The text of the interview, which was conducted Wednesday, was posted on the ECB's website.
The ECB said Monday that it would buy government bonds — a move called for by economists for weeks.
Combined with a nearly $1 trillion rescue loan program from the European Union and the International Monetary Fund, it did much to calm markets jittery about the continent's debt crisis.
Asked whether the 16-nation euro zone has to face inflation as a result of the bond purchase program, Trichet replied: "No, not at all."
He added that the ECB has fulfilled successfully its "primary mandate" of price stability for more than 11 years and "we have not changed our monetary policy stance."
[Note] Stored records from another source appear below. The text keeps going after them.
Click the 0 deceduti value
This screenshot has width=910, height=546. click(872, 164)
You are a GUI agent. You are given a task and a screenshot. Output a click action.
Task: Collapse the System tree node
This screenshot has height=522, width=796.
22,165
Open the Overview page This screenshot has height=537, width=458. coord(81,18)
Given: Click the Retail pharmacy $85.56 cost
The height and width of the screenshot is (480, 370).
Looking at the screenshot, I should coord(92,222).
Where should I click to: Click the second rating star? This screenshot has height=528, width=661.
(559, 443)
"We are not embarking on quantitative easing," he said. "We will withdraw the liquidity that we will inject mainly through tendering term deposits."
He did not give any figures on the volume of the purchase program, but rejected the idea that measures taken by the ECB would dampen European growth.
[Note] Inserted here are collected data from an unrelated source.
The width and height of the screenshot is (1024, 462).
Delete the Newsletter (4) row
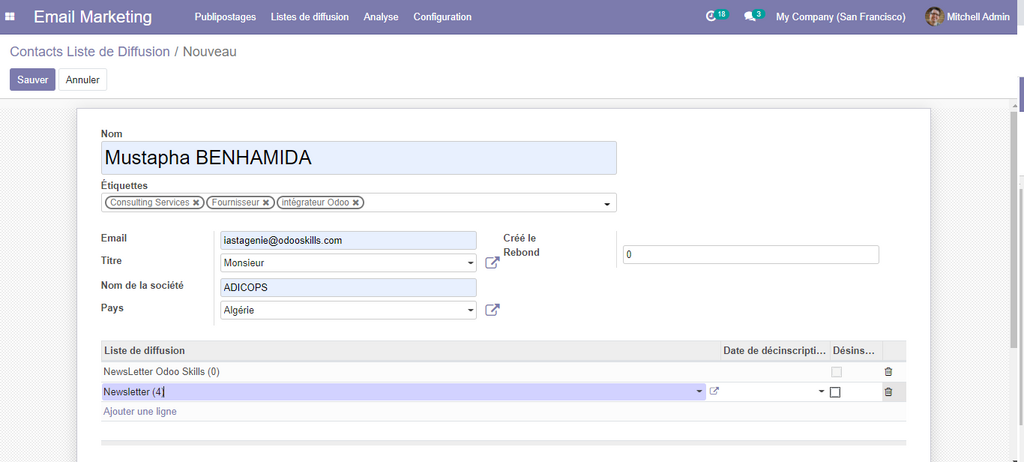point(888,392)
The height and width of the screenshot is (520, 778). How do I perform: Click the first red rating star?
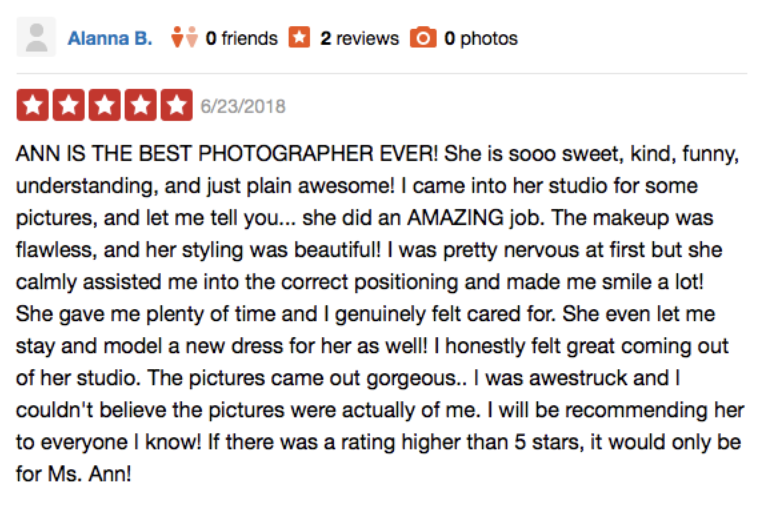pyautogui.click(x=33, y=105)
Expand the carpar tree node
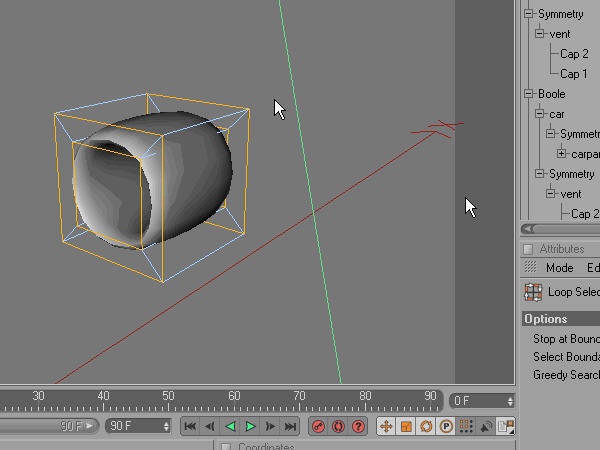600x450 pixels. click(562, 154)
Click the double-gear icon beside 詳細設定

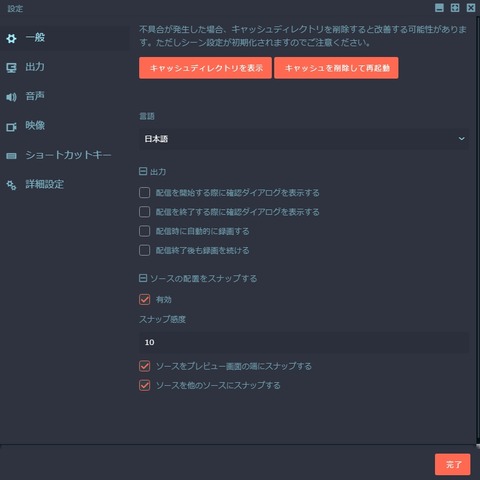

"It is a complete fallacy to say that fiscal soundness dampens growth. It is exactly the contrary," Trichet said. "It is the absence of fiscal credibility which dampens growth."
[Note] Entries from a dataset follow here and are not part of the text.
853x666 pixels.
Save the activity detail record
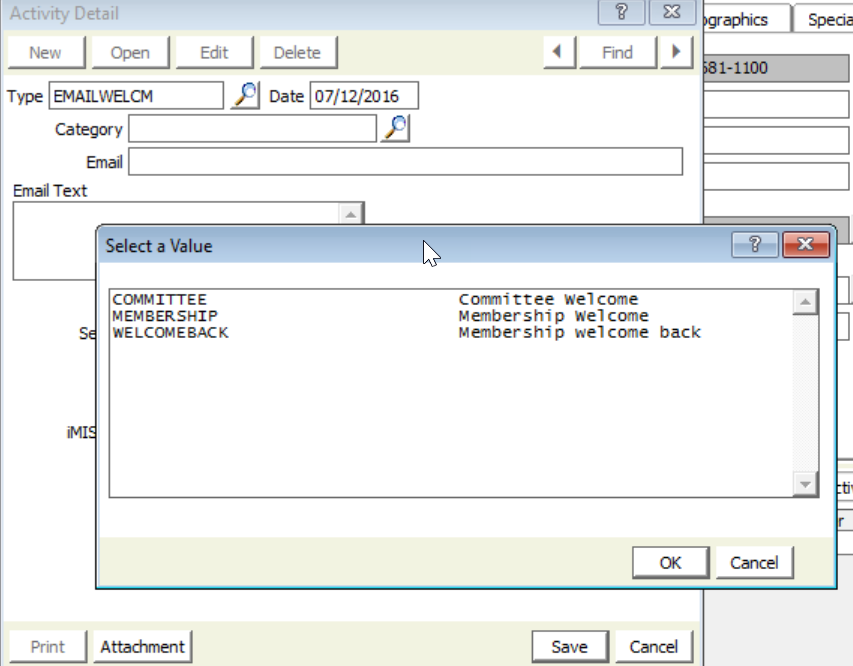coord(569,647)
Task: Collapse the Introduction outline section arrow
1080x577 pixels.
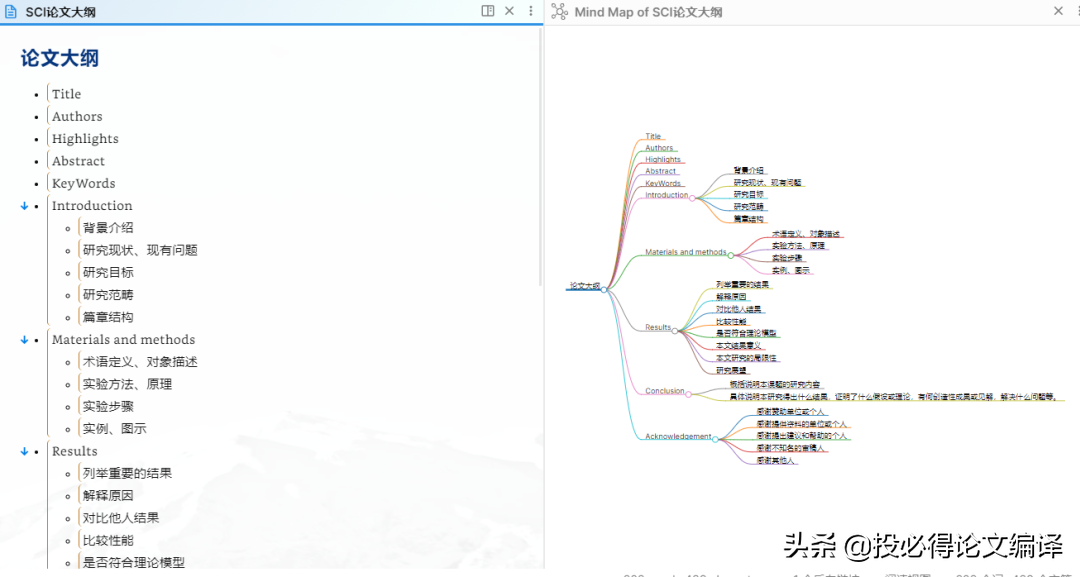Action: tap(24, 206)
"Greece was clearly in a unique exceptionally grave situation before it embarked on its adjustment program," he said. "But I call solemnly upon all countries to implement programs commensurate to recover sound fiscal situation."
Risks to European taxpayers won't materialize so long as all governments fulfill all their commitments, Trichet added.
"They must behave themselves properly and alert their peers, the other governments, to also behave properly," he said. "Mutual surveillance is essential."